Copy the records below word for word, from their first line through the line containing "This screenshot has width=800, height=618.", inclusive.

[Collected data]
___

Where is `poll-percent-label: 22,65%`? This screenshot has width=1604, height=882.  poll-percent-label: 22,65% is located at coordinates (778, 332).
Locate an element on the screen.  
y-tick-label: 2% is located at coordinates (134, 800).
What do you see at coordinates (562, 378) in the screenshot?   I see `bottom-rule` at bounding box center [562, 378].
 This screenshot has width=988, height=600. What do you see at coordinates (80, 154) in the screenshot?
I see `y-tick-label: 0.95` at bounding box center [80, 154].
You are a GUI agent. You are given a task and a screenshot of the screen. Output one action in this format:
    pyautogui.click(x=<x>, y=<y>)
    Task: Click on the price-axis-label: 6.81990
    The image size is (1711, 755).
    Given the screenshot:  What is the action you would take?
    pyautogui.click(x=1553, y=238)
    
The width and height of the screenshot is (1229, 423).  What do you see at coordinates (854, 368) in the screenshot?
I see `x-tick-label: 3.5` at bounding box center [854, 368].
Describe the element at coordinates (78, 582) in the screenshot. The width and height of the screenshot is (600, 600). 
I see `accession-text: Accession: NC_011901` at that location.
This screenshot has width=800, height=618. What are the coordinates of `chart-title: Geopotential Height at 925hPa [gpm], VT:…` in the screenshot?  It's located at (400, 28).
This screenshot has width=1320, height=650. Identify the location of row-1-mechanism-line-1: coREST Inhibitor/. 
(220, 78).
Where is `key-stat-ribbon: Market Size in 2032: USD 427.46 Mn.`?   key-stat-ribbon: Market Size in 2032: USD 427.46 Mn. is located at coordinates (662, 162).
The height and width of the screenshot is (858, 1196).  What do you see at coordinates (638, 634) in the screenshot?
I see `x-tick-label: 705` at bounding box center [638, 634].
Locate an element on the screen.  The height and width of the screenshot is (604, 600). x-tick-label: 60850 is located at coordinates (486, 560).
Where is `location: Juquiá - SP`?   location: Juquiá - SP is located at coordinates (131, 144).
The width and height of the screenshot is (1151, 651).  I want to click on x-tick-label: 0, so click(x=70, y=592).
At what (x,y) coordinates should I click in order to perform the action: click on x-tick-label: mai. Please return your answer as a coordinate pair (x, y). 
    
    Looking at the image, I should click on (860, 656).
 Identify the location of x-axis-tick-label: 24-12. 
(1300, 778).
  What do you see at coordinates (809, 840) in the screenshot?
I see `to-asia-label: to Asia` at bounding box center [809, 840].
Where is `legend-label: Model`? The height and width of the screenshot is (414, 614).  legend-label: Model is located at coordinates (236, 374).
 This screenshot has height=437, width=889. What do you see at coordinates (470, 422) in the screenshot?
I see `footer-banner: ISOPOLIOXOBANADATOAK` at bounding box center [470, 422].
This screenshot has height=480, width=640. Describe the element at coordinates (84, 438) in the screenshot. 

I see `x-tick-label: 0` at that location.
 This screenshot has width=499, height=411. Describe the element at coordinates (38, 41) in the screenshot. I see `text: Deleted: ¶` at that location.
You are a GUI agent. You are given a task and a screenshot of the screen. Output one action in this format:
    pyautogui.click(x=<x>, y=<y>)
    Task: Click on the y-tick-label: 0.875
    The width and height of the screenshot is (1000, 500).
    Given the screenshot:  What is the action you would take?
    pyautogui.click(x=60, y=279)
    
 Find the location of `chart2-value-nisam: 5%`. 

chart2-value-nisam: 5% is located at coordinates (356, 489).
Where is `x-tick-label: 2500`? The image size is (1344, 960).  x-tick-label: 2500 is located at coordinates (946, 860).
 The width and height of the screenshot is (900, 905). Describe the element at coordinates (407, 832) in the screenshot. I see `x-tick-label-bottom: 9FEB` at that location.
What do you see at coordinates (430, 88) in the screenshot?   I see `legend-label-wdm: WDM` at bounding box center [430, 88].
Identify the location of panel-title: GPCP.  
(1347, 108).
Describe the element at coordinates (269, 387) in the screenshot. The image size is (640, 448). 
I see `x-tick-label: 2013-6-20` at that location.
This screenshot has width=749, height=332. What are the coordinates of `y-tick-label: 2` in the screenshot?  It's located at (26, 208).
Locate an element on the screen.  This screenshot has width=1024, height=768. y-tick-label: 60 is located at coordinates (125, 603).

___

_TASK RESULT_
Where is `poll-percent-label: 22,65%`? This screenshot has width=1604, height=882.  poll-percent-label: 22,65% is located at coordinates (778, 332).
Locate an element on the screen.  
y-tick-label: 2% is located at coordinates (134, 800).
What do you see at coordinates (562, 378) in the screenshot?   I see `bottom-rule` at bounding box center [562, 378].
 This screenshot has width=988, height=600. What do you see at coordinates (80, 154) in the screenshot?
I see `y-tick-label: 0.95` at bounding box center [80, 154].
You are a GUI agent. You are given a task and a screenshot of the screen. Output one action in this format:
    pyautogui.click(x=<x>, y=<y>)
    Task: Click on the price-axis-label: 6.81990
    The image size is (1711, 755).
    Given the screenshot:  What is the action you would take?
    pyautogui.click(x=1553, y=238)
    
The width and height of the screenshot is (1229, 423).  What do you see at coordinates (854, 368) in the screenshot?
I see `x-tick-label: 3.5` at bounding box center [854, 368].
Describe the element at coordinates (78, 582) in the screenshot. The width and height of the screenshot is (600, 600). 
I see `accession-text: Accession: NC_011901` at that location.
This screenshot has width=800, height=618. What are the coordinates of `chart-title: Geopotential Height at 925hPa [gpm], VT:…` in the screenshot?  It's located at (400, 28).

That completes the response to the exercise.